EX-99 3 exhibit_5-1.htm EXHIBIT 5.1

 
Exhibit 5.1


 
Tel-Aviv, May 25, 2018
 
Compugen Ltd.
26 Harokmim Street, Holon
Azrieli Center, Building D
Israel

Ladies and Gentlemen:

We have acted as Israeli counsel to Compugen Ltd., a company limited by shares organized under the laws of the State of Israel (the "Company"), in connection with the Registration Statement on Form F-3 (File No. 333-213007) (the "Registration Statement") filed by the Company on August 9, 2016 with and declared effective on October 11, 2016 by the Securities and Exchange Commission (the "SEC") under the Securities Act of 1933 (the "Act") and the prospectus supplement filed with the SEC pursuant to Rule 424(b)(5) under the Act, dated May 25, 2018 (the "Prospectus Supplement"), relating to the proposed offer and sale from time to time of up to $25,000,000 of ordinary shares (the "Shares") of the Company, par value NIS 0.01 per share ("Ordinary Shares") which may be issued and sold by the Company on a delayed or continuous basis pursuant to Rule 415(a)(4) under the Act.

This opinion is being furnished in connection with the proposed offering and sale by the Company of the Shares pursuant to the terms of an Controlled Equity OfferingSM Sales Agreement dated May 25, 2018 entered into between the Company and Cantor Fitzgerald & Co. (the “Sales Agreement”).

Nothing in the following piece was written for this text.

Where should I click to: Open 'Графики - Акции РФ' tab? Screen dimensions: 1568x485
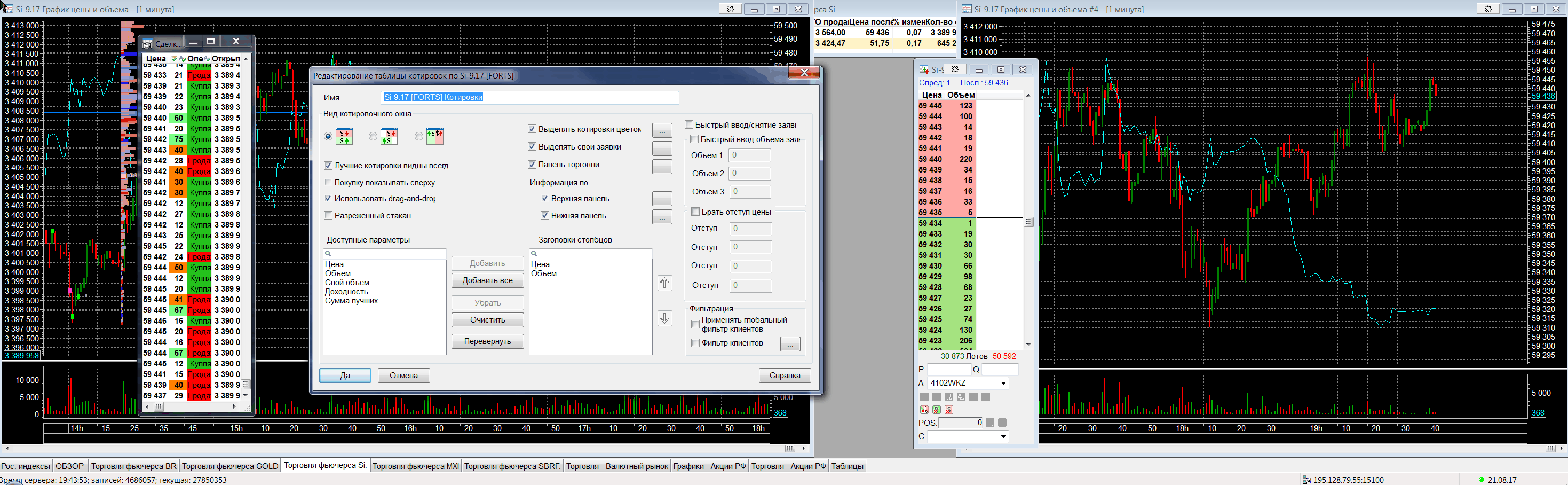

In our capacity as the Company Israeli counsel in connection with our preparation and filing of the Prospectus Supplement, we have examined and relied without investigation as to matters of fact upon the Prospectus Supplement, and upon such certificates, upon statements and results of inquiries of public officials and officers and representatives of the Company and originals or copies, certified or otherwise identified to our satisfaction, of such other documents, corporate records, certificates and instruments as we have deemed necessary or appropriate to enable us to render the opinions expressed herein.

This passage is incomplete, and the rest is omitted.